BEGIN
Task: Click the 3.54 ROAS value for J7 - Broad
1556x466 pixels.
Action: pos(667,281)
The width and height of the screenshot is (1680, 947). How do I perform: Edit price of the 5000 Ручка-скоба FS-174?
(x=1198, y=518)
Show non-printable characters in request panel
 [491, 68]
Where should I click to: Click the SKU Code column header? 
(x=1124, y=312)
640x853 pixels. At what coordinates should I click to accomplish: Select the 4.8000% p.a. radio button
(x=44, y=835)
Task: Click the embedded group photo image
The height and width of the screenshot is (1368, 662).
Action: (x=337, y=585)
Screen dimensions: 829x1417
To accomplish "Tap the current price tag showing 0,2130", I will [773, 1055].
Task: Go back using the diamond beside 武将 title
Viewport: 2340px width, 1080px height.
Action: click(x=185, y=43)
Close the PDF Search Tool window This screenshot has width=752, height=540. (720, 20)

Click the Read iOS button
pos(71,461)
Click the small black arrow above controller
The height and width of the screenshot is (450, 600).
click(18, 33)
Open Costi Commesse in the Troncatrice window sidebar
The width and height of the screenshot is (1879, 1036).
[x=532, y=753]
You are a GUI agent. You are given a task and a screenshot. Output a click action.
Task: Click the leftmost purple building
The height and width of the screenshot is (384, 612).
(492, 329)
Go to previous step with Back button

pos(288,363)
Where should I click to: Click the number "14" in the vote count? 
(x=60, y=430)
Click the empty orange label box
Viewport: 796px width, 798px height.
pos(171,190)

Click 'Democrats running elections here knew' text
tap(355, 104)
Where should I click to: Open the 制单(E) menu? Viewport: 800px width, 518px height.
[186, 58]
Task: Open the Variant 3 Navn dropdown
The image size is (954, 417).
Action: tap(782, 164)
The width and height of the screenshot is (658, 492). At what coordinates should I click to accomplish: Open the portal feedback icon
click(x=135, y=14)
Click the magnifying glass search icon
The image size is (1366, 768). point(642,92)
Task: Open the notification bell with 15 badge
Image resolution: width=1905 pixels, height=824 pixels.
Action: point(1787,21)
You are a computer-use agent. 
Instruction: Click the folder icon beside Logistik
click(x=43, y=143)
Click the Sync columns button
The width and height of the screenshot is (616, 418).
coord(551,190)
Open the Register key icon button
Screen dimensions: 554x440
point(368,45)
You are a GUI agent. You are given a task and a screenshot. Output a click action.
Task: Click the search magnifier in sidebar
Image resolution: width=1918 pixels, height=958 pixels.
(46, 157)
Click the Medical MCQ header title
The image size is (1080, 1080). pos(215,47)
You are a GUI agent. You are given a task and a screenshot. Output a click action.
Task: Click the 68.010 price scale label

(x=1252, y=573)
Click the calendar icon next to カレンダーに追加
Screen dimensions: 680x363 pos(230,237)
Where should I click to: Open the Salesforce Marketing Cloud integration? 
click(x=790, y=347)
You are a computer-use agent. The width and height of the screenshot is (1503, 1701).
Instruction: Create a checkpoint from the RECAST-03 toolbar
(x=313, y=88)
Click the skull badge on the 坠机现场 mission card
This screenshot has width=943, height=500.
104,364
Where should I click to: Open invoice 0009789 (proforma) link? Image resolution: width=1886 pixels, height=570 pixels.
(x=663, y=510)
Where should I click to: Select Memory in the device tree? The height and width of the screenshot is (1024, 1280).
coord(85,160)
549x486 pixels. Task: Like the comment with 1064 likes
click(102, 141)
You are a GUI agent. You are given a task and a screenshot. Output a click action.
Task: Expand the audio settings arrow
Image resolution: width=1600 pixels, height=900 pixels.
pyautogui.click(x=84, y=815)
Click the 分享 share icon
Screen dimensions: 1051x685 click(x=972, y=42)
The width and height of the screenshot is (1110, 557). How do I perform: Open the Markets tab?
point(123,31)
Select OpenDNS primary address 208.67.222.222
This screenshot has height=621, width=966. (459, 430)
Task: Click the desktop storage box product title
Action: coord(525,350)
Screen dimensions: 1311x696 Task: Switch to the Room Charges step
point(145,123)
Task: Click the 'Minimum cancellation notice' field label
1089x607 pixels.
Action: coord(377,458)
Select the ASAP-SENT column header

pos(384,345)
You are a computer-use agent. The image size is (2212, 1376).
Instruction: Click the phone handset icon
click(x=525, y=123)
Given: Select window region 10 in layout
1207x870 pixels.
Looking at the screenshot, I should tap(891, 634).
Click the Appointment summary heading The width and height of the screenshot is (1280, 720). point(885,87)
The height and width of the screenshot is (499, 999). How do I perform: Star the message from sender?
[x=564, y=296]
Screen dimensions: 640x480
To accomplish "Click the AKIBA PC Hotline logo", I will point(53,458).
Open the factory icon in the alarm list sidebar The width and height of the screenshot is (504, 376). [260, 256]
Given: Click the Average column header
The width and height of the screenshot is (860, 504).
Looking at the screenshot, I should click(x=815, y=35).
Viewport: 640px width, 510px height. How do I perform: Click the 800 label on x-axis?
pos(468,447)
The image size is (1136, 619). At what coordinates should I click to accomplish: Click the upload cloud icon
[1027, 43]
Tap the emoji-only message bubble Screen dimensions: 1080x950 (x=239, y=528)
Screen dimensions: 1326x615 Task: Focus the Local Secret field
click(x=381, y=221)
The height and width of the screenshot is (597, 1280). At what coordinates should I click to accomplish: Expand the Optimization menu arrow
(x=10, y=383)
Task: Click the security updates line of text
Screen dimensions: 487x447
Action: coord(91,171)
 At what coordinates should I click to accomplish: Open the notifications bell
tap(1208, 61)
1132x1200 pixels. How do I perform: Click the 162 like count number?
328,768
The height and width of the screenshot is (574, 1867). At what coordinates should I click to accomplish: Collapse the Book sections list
END
→ Work request: In the records above, how many lines hold the string "computer"? Respond with that number only.

→ Output of the exercise: 3